A Operação Disclosure, conduzida pela Polícia Federal (PF) para investigar a antiga gestão do Grupo Americanas, destacou dificuldades e limitações na regulamentação do mercado financeiro brasileiro. De acordo com especialistas e o órgão regulador estatal, existem vários fatores que dificultam a supervisão de balanços contábeis e governanças de grandes empresas.
Os entrevistados mencionaram a necessidade de equilíbrio entre regulamentação estatal e autorregulação; conflitos de interesses na autorregulação; sofisticação de fraudes empresariais; e orçamento inadequado e falta de pessoal no órgão regulador estatal como desafios significativos.
A investigação da Disclosure envolve o ex-CEO Miguel Gutierrez e a ex-diretora Anna Cristina Ramos Saicali, suspeitos de participar de uma fraude que gerou um prejuízo superior a R$ 40 bilhões. A revelação da fraude levou a uma queda de mais de 90% no valor das ações da companhia.
CVM
A Comissão de Valores Mobiliários (CVM), autarquia vinculada ao Ministério da Fazenda, é responsável por fiscalizar o mercado de valores mobiliários, incluindo a divulgação de informações e a aplicação de penalidades. A CVM reconhece que seu orçamento é limitado.

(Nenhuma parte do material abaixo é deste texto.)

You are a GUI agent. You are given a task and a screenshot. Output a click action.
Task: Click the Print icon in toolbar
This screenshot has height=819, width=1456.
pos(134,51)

Dos R$ 330 milhões de dotação orçamentária, R$ 300 milhões são destinados a encargos fixos, restando R$ 30 milhões para despesas discricionárias.
A CVM sugere que poderia utilizar os recursos da taxa de fiscalização cobrada aos regulados para seu financiamento. Essa taxa gera uma arrecadação anual superior a R$ 1 bilhão, além de cerca de R$ 1 bilhão em multas e contrapartidas, que são direcionados ao Tesouro Nacional, deixando a CVM com um orçamento de R$ 330 milhões.

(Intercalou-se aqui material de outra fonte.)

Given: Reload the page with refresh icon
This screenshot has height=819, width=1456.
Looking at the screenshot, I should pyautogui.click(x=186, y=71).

Além das restrições orçamentárias, a CVM enfrenta uma insuficiência de pessoal. A autarquia tem buscado junto ao Executivo a aprovação de um Anteprojeto de Lei de Fortalecimento, que inclui o aumento do quadro de pessoal.
Estado e mercado
O professor Luís André Azevedo, da FGV Direito/SP, explica que, além da regulação estatal pela CVM, o mercado de capitais no Brasil conta com a autorregulação das próprias empresas.
A CVM combate práticas como o insider trading, um dos crimes investigados no caso Americanas. Azevedo afirma que, apesar de limitações orçamentárias, a CVM realiza uma boa fiscalização do mercado.

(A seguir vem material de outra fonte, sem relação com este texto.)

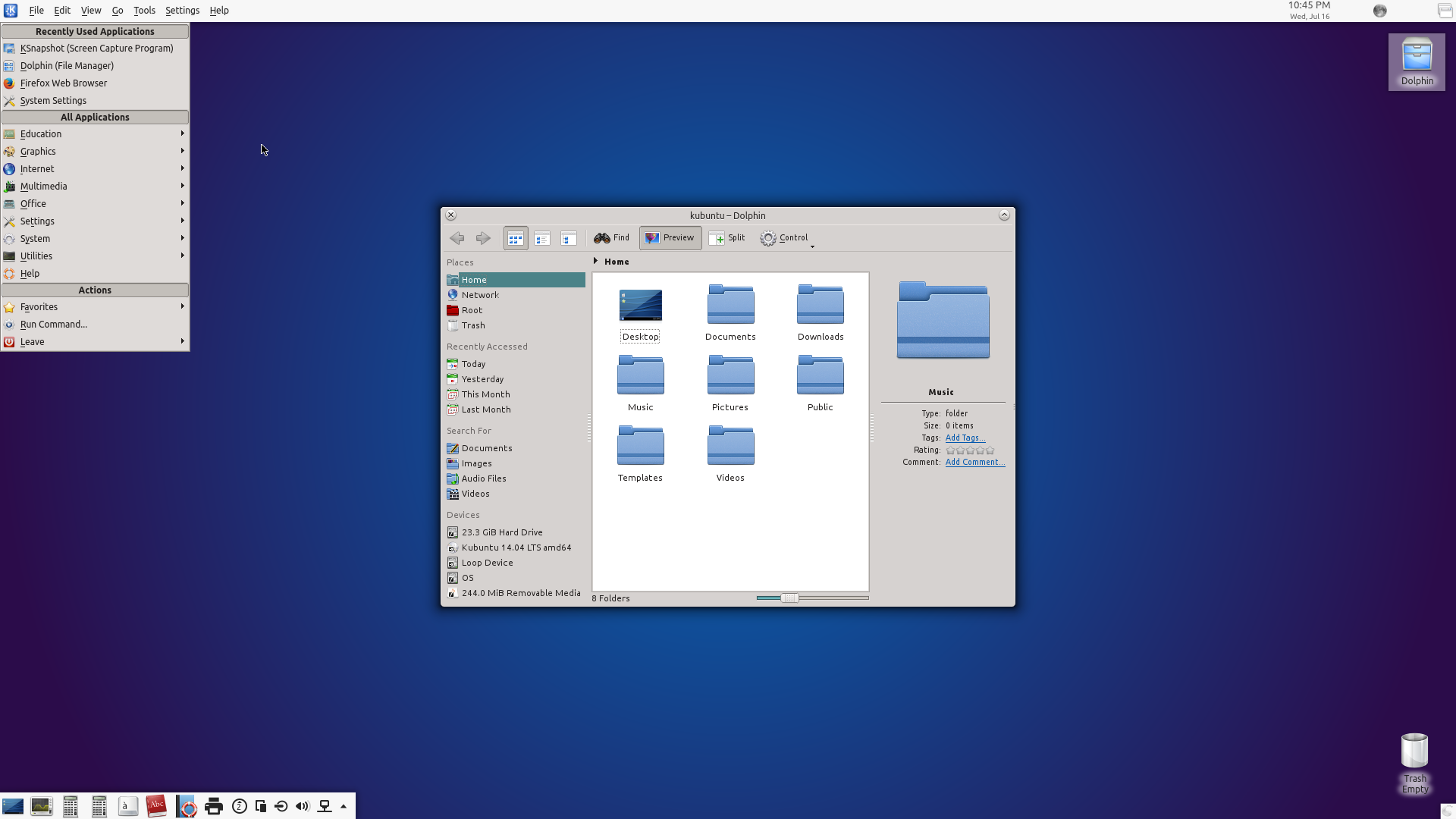The image size is (1456, 819).
Task: Open the Trash place in sidebar
Action: pos(473,325)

A autorregulação envolve controles internos nas empresas para prevenir fraudes por meio da governança corporativa. No caso das Americanas, esses controles se mostraram insuficientes.
Fraude estruturada
O professor Gilberto Braga, do Ibmec, explica que fraudes contábeis são geralmente descobertas durante auditorias aleatórias. No caso do Grupo Americanas, uma equipe estruturada dificultou a detecção das irregularidades.
As investigações indicam que um grupo de alto escalão estava envolvido na manipulação dos números. Braga ressalta que, apesar de os sistemas de detecção terem falhado, não é possível identificar culpados específicos, pois todos os órgãos envolvidos seguiram as regras legais da companhia.
Conflito de interesses
O Grupo Americanas tinha uma cultura de alta cobrança de resultados e recompensas para funcionários, o que pode ter incentivado práticas irregulares. Os executivos recebiam bônus em ações, gerando uma corrida por performance.
Azevedo destaca que a autorregulação pode ser influenciada por conflitos de interesses, onde as empresas podem ter incentivos para permitir comportamentos nocivos que trazem ganhos de curto prazo.
Braga compara a situação dos executivos da Americanas a pessoas que contraem empréstimos para pagar dívidas anteriores, aumentando a fraude ao longo do tempo sem conseguir revertê-la.
Auditorias
As auditorias independentes PwC e KPMG, que revisaram as contas das Americanas entre 2017 e 2022, negam falhas em seus procedimentos. Em depoimento na CPI das Americanas, Fábio Cajazeira Mendes, da PwC, e Carla Bellangero, da KPMG, mencionaram a dificuldade em detectar a fraude devido à falsificação de documentos e omissão deliberada de informações.
A atual diretoria das Americanas alega que foi vítima de uma fraude pela antiga gestão. A empresa afirma estar colaborando com as investigações e fornecendo documentos às autoridades.